One president who seemed genuinely unable to contain his anger
was Harry Truman, and it cost him. It was one thing when Truman
chewed out the Soviet ambassador—supposedly telling him,
when he protested such treatment, “Carry out your agreements
and you won’t be spoken to that way!”—or when
he fired nasty barbs in the direction of Bernard Baruch, John
L. Lewis, and Drew Pearson. It was another when he accused the
Marine Corps of having “a propaganda machine that is almost
equal to Stalin’s”—or when, in December, 1950,
he wrote an almost comically nasty letter to the Washington Post’s
music critic, Paul Hume.
“Some
day I hope to meet you,” Truman warned Hume, who had dared
to give daughter Margaret Truman’s recital a bad review.
“When that happens you’ll need a new nose, a lot of
beefsteak for bad eyes, and perhaps a supporter below!”
Never
before had a sitting president threatened to knee a music critic
in the groin. This was just the sort of outburst we now cherish
about Harry Truman, but it did not go over so well at the time,
once the Washington News printed the letter on its front
page. The U.S. was enmeshed in the worst stage of the Korean War
at the time, our troops being pushed back by the Chinese onslaught,
and millions of worried American mothers and fathers were in no
mood to sympathize over Margaret’s professional travails.
Letters poured into the White House, denouncing Truman as “uncouth,”

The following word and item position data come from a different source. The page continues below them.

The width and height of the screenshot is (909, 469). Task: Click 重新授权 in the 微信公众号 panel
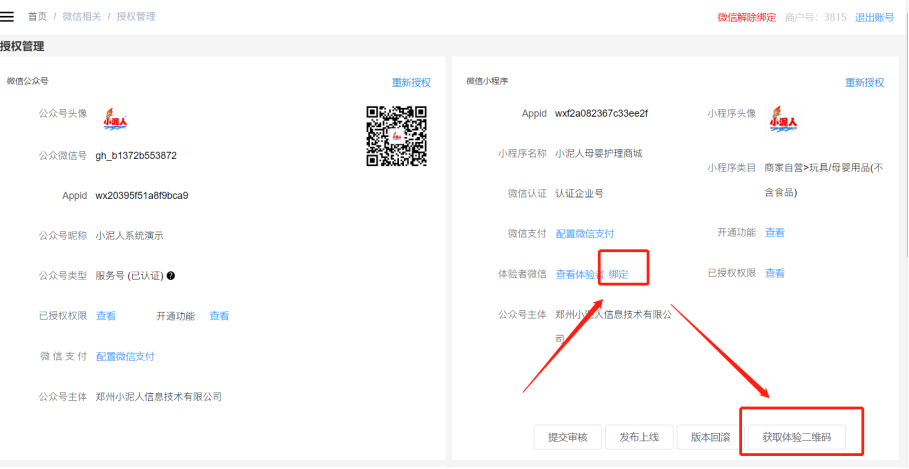pos(411,83)
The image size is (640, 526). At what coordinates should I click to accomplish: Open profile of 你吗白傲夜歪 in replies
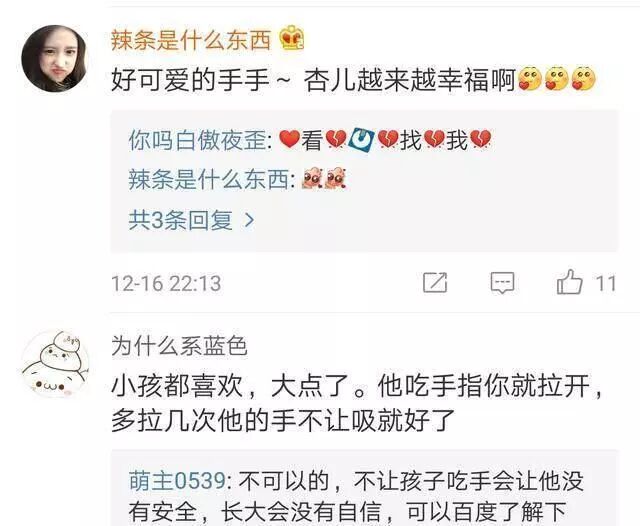[197, 140]
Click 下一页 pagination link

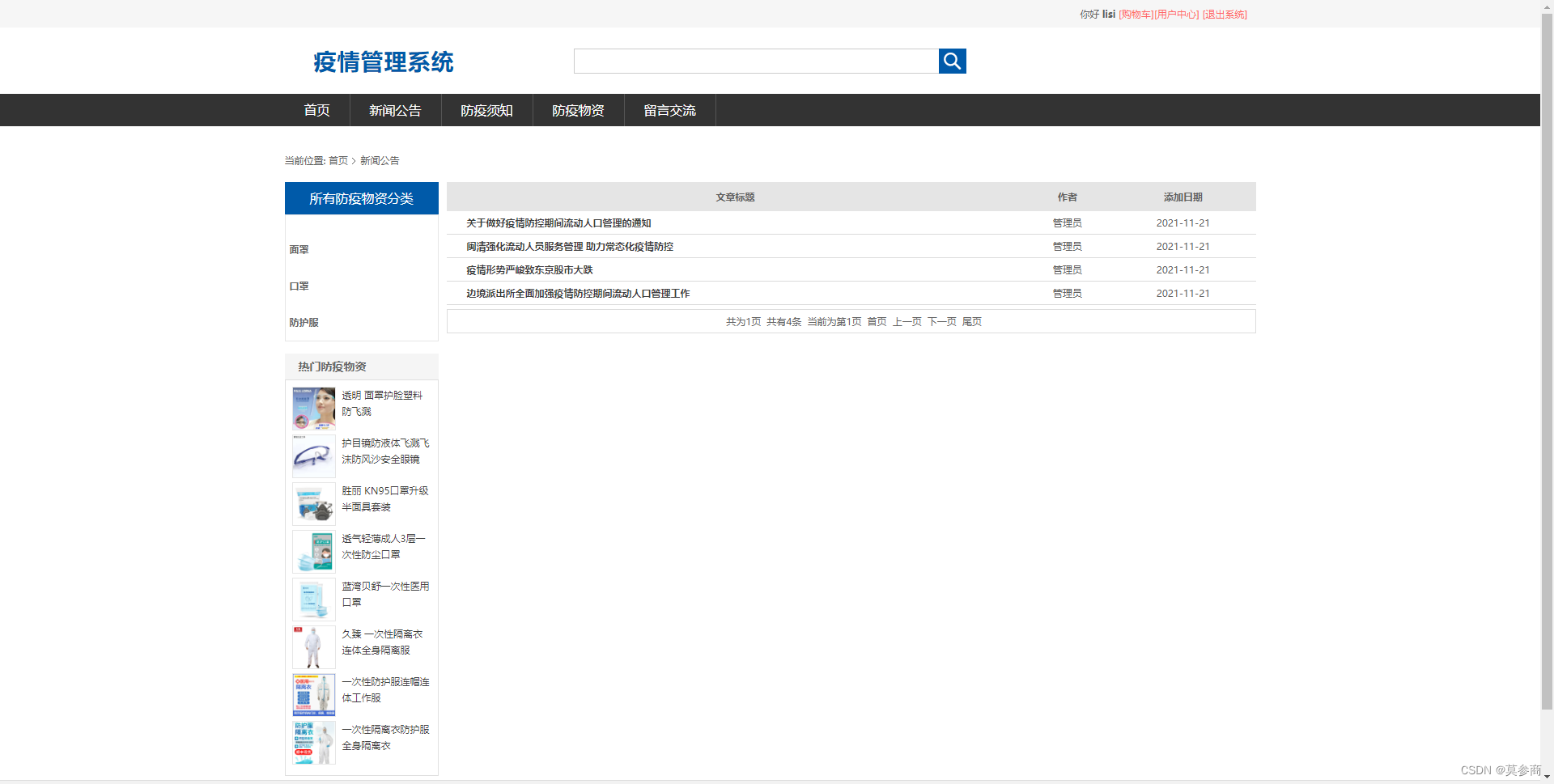(941, 321)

“common,” and even mentally unstable.
Yet
Paul Hume himself had tried to keep the letter from being published,
and was cognizant of the fact that Truman had recently endured
the death of his lifelong friend and press secretary, Charlie
Ross. Hume announced that he had voted for Truman and supported
him still, adding “I can only say that a man suffering the
loss of a friend and carrying the burden of the present world
crisis ought to be indulged in an occasional outburst of temper.”
What
better proof that Americans will tolerate the hottest temper,
so long as they believe it is wielded on our behalf?